Turgut Aslan Yaraman

Personal information
- Born: 22 May 2007 (age 19)

Sport
- Sport: Para swimming

Medal record
Representing Turkey
World Championships
| Bronze medal – third place | 2025 Singapore | 100m backstroke S8 |
European Championships
| Gold medal – first place | 2024 Funchal | 50 m butterfly S7 |
| Gold medal – first place | 2026 Kocaeli | 100 m backstroke S8 |
| Gold medal – first place | 2026 Kocaeli | 200 m ind. medley SM8 |
| Silver medal – second place | 2024 Funchal | 100 m backstroke S7 |
| Silver medal – second place | 2024 Funchal | 50 m freestyle S7 |
| Silver medal – second place | 2024 Funchal | 100 m freestyle S7 |
| Silver medal – second place | 2026 Kocaeli | 100 m freestyle S8 |
| Bronze medal – third place | 2024 Funchal | 400 m freestyle S7 |

= Turgut Aslan Yaraman =

Turkish para swimmer (born 2007)

Turgut Aslan Yaraman (born 22 May 2007) is a Turkish para swimmer who competes in international swimming competitions.

==Early life==
Turgut Aslan Yaraman was born on 22 May 2007. From the day of his birth, he had a congenital issue on his left leg, leading him to be diagnosed with Escobar syndrome. He turned to swimming to overcome this and, at the age of 10, he was included in the Paralympic national team.

==Career==
In April 2024, Yaraman competed at the 2024 World Para Swimming European Open Championships. In the S7 category, he won a gold medal in the 50 m butterfly event. He also won a medal in four other events he entered, three of which were silver.
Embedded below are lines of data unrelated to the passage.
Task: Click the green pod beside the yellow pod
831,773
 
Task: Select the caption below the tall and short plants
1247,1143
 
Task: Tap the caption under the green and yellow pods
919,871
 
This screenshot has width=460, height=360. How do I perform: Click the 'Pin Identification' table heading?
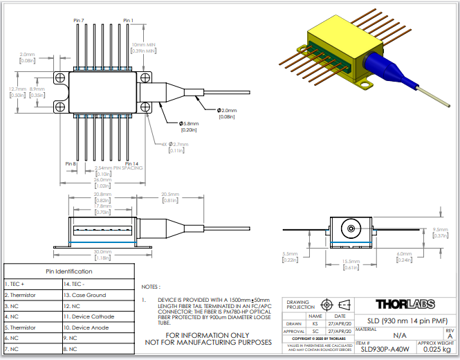pyautogui.click(x=68, y=271)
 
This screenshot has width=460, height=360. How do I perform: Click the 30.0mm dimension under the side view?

Yaraman represented Turkey at the 2024 Summer Paralympics held in Paris, France. He competed in four events, including the Men's 100 metre backstroke S8, where he finished in fourth place.

At the 2025 World Para Swimming Championships held in Singapore, Yaraman won the bronze medal 100m backstroke S8, which was also his first medal in the championships.